Everything is made of metal, but nothing is welded together in order to preserve the original finish of each appendage. Bedford claims that this is the only kind of car he owns, and he doesn’t even have a garage.
Such is the style of “Wundergarten: Sa[l]vaging the Family Archive,” a solo exhibition open until May 29 at the Hillyer Court. Modeled after a Wunderkammer, or “cabinet of curiosities,” the pieces catalog relics of a forgotten family in the form of garden furniture.
Curator Laura Rolet said that Bedford collected most of the pieces from a woman who was forced to throw away an old friend’s keepsakes, including family photos, albums, diaries and other mementos. Bedford was fascinated by how personal these items were and wanted to give them new poignancy by “exploiting” that very aspect. And it’s indicative in both the name and nature of the exhibit just how rightfully personal and sometimes creepy the pieces can be.
The garden-exhibition follows the Groff family from the black-and-white World War I generation to the sepia-toned era of the ‘80s. Each wall of the exhibit holds a different place in time as well as their accompanying themes. An instamatic is placed atop a picture of a young, frumpily dressed woman tending to her flower patch; a Polaroid is surrounded by faded snapshots of men in uniform.
Bedford not only contextualizes each photo by neighboring them with artifacts of the time, but also fleshes them out in creative and disturbing ways. A rusty fan-blade becomes a Christmas tree and its trimmings are Polaroids of the Groff family celebrating the yuletide season. Vacuum cleaners, martini glasses and gardening equipment are just some of the fixtures he uses as picture frames. A globe wearing a gas mask and an army uniform stands next to a skull in a bridal shawl, with pictures of a newly married couple under each display. This is how Bedford viewed the Groff family.

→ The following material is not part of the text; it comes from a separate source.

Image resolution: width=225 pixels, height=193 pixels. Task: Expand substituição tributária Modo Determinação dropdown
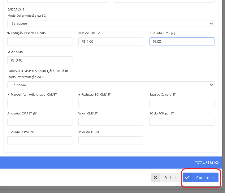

With the progression of time instilled in each photo, there’s an unsettling sense of foreboding that works on you slowly but surely. In each picture, the family is stoic and unsmiling, a rather fitting expression with the exhibit’s recurring themes of war. Bedford’s art transcends the gap of generation, as people of all ages are sure to grasp the sense of fragile humanity with even a simple once-over.
Possibly the most illuminating part of the exhibit is in the far left corner. A small couch is appended with spigots and pipes, sitting in front of a coffee table with a photo album centerpiece. Scattered amid the album are receipts, newspaper clippings, ration tickets and matchboxes, all tinged with discoloration from age. Bedford invites observers to be invasive — to sit down and peruse these gems as if they were our own. The album has personal memos from family members that detail the events behind each photo. A fleeting nostalgia takes over, as if we’re reflecting on our own memories.
Through the use of shocking and topical imagery, Bedford makes the Groff family a commonplace miracle by exploiting their extensively documented history. In observing these prototypical suburbanites in their youth, we feel remorseful for their apparent lack of vivacity and the rough-and-tumble travails of war. Bedford’s idiosyncratic style works to make the irony of this observation all the more visually obvious.
Although Rolet said it isn’t the main objective, Bedford is also hoping to find anyone who may have known the family through the exhibit’s popularity. In any case, it’s a family worth immortalizing.